## Problem to solve
If a line in the listing below has the string "paper", copy it out.

## The data
---+---

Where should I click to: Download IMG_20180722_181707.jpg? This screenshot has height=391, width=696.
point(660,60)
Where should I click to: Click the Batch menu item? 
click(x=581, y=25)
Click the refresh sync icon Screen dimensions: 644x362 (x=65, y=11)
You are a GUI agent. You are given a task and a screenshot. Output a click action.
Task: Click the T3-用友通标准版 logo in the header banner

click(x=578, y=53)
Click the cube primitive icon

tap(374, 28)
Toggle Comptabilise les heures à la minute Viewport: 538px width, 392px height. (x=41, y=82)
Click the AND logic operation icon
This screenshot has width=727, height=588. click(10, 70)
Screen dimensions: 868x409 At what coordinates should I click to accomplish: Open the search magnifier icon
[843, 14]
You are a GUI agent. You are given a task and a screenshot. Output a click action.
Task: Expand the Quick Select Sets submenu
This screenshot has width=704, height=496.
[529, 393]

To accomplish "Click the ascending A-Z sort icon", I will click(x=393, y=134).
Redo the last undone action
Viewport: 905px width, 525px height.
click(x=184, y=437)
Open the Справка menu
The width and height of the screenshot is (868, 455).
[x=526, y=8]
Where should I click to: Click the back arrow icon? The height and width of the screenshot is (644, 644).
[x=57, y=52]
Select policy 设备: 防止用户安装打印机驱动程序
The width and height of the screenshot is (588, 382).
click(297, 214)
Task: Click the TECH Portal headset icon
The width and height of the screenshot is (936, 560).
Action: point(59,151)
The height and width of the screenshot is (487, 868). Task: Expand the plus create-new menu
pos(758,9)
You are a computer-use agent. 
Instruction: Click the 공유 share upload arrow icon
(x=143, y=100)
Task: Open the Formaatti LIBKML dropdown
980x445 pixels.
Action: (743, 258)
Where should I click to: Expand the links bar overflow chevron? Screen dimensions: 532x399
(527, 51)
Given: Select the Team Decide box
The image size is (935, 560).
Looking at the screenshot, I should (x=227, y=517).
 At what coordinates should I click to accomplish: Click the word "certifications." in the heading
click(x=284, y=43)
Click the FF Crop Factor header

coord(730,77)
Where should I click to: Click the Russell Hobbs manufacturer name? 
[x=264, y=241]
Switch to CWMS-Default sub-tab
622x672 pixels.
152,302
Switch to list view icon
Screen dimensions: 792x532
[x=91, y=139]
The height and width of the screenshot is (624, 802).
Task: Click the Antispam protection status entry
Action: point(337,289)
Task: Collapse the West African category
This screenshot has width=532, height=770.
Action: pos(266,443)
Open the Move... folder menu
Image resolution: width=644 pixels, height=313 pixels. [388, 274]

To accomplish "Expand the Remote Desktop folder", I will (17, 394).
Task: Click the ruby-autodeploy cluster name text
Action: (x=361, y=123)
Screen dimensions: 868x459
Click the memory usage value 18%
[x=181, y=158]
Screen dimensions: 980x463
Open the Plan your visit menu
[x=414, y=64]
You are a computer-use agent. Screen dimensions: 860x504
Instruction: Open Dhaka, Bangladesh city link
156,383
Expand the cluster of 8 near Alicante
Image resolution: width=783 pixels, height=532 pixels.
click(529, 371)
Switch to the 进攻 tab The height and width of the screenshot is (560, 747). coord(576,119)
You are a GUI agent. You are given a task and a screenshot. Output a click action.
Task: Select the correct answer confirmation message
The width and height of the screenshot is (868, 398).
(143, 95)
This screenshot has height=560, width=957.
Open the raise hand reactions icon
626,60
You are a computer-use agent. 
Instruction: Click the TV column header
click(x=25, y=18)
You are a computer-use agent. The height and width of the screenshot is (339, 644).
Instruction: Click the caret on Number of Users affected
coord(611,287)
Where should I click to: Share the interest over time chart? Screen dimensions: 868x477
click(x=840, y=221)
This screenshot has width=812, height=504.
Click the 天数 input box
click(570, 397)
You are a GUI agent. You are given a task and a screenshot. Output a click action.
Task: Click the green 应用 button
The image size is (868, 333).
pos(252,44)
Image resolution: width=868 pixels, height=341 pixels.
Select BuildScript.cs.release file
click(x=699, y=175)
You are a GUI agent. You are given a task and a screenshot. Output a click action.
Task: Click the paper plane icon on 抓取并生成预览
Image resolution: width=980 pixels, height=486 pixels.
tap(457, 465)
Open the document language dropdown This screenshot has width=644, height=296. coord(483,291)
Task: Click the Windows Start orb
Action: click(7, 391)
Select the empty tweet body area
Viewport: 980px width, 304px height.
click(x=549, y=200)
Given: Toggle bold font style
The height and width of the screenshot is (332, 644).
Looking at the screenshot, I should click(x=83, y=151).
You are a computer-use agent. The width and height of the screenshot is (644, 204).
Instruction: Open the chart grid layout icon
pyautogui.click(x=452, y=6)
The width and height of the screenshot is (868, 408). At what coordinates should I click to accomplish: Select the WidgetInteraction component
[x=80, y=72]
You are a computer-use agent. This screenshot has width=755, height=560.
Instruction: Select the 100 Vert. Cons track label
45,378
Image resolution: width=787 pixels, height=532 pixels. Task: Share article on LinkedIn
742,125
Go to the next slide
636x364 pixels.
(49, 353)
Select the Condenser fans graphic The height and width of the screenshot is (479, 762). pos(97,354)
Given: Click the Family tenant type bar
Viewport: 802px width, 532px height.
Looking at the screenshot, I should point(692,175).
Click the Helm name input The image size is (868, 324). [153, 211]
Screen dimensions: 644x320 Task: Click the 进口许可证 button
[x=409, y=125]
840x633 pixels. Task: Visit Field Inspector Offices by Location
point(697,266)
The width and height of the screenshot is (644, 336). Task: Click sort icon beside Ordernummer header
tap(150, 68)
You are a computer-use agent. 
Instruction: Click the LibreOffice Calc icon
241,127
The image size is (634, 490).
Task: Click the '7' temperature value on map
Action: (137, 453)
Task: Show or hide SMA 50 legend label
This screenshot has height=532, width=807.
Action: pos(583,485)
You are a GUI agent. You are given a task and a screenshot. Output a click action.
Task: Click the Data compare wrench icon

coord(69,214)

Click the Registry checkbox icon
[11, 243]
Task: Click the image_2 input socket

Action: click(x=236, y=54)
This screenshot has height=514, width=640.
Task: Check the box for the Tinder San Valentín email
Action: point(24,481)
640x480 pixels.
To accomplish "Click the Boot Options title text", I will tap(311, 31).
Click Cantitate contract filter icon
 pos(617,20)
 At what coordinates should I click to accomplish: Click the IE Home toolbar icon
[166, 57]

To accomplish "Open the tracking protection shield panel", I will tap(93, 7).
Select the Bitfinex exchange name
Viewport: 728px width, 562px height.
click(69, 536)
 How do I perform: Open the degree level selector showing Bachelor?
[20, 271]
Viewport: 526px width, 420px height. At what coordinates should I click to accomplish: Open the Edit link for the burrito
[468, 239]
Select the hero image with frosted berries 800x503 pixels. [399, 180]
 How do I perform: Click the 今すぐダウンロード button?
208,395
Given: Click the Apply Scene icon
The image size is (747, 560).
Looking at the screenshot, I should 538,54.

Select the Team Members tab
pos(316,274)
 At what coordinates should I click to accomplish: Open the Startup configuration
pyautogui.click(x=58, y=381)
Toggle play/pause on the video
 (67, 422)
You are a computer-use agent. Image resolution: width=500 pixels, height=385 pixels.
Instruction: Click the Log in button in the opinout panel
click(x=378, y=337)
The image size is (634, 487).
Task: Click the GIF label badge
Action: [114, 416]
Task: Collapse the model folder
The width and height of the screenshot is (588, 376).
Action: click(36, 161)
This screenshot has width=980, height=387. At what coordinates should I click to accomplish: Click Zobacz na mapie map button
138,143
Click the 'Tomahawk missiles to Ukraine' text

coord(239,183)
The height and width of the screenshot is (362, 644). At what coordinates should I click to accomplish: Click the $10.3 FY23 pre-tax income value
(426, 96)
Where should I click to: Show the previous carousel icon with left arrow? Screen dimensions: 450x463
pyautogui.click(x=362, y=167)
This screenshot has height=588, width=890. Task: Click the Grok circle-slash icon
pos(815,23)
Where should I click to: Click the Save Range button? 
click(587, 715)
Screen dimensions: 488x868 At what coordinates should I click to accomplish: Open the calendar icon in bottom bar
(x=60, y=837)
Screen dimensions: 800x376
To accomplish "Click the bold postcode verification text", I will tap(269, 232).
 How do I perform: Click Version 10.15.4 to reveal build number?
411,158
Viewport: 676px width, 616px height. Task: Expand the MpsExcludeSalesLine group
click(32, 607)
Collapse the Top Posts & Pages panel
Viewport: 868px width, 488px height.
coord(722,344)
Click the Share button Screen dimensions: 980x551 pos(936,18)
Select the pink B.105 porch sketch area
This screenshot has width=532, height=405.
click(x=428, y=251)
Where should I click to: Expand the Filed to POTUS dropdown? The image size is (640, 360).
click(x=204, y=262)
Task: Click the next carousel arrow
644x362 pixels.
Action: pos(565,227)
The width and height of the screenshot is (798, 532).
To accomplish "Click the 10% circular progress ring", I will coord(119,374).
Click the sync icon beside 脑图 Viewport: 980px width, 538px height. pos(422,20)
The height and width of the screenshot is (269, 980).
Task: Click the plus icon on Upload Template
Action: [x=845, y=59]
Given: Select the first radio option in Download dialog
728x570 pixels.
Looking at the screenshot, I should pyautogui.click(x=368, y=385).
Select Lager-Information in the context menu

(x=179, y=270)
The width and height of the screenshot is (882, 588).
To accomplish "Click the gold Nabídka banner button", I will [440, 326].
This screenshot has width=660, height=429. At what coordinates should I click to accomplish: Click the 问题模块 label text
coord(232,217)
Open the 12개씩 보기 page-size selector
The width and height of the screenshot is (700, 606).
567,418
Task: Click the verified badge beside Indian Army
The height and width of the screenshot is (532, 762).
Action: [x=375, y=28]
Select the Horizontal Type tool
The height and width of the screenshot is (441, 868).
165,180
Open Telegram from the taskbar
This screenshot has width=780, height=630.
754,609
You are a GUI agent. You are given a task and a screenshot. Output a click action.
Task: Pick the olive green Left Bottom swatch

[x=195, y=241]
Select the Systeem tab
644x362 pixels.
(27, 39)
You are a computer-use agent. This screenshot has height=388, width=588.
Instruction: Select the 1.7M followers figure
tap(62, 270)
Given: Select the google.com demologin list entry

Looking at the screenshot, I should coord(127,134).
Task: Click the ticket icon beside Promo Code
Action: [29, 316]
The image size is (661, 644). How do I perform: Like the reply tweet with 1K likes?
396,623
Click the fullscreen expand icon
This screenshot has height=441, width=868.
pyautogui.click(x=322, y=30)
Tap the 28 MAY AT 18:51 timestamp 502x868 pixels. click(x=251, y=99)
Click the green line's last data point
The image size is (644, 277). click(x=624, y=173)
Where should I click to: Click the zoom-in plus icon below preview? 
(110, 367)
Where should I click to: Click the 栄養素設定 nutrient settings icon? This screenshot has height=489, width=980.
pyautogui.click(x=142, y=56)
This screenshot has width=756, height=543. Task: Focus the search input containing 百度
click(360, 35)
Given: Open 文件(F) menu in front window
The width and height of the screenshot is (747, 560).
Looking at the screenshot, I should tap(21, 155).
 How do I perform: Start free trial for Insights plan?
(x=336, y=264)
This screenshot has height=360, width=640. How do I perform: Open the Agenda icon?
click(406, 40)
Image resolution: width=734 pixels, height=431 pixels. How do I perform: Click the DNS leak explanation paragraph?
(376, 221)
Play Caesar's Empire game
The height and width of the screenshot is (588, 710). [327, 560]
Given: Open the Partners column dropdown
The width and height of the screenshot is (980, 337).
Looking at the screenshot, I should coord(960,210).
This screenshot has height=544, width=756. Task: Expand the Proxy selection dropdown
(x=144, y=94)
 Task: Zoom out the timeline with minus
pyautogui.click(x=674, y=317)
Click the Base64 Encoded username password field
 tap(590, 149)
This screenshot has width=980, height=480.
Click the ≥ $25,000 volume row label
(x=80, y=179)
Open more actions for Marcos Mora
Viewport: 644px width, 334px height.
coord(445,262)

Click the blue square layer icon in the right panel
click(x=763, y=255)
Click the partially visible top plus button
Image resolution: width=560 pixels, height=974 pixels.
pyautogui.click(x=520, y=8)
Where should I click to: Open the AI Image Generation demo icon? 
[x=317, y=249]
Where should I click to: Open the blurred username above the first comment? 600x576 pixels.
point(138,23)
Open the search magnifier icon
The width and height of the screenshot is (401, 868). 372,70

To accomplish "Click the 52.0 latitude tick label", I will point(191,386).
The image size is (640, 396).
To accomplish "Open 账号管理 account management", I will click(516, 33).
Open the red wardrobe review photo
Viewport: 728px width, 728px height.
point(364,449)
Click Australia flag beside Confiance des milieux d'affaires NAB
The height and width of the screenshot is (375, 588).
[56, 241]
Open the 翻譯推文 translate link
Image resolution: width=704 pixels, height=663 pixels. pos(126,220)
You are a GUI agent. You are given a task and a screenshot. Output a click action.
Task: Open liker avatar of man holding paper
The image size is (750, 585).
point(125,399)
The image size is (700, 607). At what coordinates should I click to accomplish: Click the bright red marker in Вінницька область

---+---

## Answer to this task
Task: Click the paper plane icon on 抓取并生成预览
Task: Open liker avatar of man holding paper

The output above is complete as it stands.